Les Parisiens proclament la république, le lendemain, 4 septembre 1870.

Le jeune Rimbaud ou l’exigence d’une vraie vie

Morts de Quatre-vingt-douze et de Quatre-vingt-treize,

Qui, pâles du baiser fort de la liberté,

Calmes, sous vos sabots, brisiez le joug qui pèse

Sur l’âme et sur le front de toute humanité ;

Hommes extasiés et grands dans la tourmente,

Vous dont les coeurs sautaient d’amour sous les haillons,(s)

O Soldats que la Mort a semés, noble Amante,

Pour les régénérer, dans tous les vieux sillons ;

Vous dont le sang lavait toute grandeur salie,

Morts de Valmy, Morts de Fleurus, Morts d’Italie,

O million de Christs aux yeux sombres et doux ;

|

Nous vous laissions dormir avec la République,(p)

Nous, courbés sous les rois comme sous une trique.

- Messieurs de Cassagnac nous reparlent de vous !

Arthur Rimbaud

Fait à Mazas le 3 septembre

Ce poème présente indiscutablement une dimension mystique :

- par la personnification déification de la liberté qui embrasse les soldats

- par la personnification déification de la Mort, leur amante qui les régénère dans les vieux sillons

- par la déification en un "million de Christs aux yeux sombres et doux"

- par la souillure humaine lavée dans le sang versé

Il présente cependant un intérêt bien plus fort que tous les colloques universitaires réunis lors du bicentenaire et dont il n’est sorti aucun élan républicain, aucun élan progressiste.

Pourquoi ?

Parce que l’aspiration du jeune Rimbaud à la liberté, au progrès, au bonheur est à la hauteur des aïeux des années 1792 et 1793, ce qui fut très rarement le cas lors du bicentenaire pour des républicains qui ne se voulaient pas jumeaux de la révolution.
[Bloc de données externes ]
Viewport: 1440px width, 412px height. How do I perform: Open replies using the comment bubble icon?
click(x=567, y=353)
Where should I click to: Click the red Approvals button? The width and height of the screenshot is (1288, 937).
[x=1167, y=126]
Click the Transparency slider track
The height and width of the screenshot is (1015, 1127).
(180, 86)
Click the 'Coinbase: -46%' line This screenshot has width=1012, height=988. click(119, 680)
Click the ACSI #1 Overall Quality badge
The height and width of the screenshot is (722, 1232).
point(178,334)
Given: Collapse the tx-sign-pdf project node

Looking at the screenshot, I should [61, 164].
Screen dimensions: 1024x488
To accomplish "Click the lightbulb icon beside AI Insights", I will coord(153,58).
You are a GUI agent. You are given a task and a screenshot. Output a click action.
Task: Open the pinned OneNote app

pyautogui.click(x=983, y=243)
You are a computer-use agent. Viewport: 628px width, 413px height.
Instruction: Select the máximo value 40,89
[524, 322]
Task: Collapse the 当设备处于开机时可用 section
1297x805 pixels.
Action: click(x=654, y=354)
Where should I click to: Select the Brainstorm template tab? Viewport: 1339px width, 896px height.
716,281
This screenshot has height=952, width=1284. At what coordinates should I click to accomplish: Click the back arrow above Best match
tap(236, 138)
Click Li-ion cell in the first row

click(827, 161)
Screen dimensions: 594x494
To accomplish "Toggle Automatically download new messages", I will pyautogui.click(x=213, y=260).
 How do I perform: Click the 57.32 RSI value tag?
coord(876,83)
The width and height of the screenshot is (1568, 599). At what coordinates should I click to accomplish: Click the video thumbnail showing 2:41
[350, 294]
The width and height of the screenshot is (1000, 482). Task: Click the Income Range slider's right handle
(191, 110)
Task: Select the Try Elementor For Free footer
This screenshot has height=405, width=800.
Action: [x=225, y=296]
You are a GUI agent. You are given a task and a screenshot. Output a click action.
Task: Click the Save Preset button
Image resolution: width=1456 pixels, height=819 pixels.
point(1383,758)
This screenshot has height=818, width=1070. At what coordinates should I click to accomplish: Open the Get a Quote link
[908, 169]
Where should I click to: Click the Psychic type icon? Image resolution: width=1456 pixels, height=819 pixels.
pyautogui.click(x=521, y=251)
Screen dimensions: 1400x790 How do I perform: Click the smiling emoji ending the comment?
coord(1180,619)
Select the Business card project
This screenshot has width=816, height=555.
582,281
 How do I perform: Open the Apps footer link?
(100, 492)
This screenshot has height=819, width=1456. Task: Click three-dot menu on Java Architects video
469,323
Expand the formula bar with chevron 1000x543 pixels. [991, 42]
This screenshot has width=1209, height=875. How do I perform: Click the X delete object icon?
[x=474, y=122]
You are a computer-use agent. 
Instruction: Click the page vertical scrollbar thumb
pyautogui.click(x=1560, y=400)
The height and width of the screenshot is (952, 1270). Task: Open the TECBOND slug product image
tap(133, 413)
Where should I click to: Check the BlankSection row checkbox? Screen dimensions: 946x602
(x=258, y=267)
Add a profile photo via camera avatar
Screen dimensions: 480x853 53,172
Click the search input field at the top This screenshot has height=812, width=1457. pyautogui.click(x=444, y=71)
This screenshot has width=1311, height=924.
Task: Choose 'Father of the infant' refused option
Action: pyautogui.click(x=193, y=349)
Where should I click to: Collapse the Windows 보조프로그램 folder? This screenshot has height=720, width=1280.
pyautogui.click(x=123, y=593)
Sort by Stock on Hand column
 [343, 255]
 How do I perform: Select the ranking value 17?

Rimbaud ravive une espérance alors que les commémorateurs l’enterraient. Rimbaud porte cette espérance pour demain alors que les commémorateurs enfouissaient sous leurs savoirs un moment d’histoire lointain. Rimbaud fait revivre le désir du peuple alors que les commémorateurs pérorent sur des institutions.

En raison aussi de la qualité esthétique du poème, à la hauteur de l’importance historique des années 1792 et 1793. Il s’agit d’un sonnet très classique par ses alexandrins (vers de 12 syllabes), par sa construction en deux strophes de 4 vers, deux de 3 vers, par ses rimes croisées, par ses puissantes figures de style (métaphores, allégories, personnification...).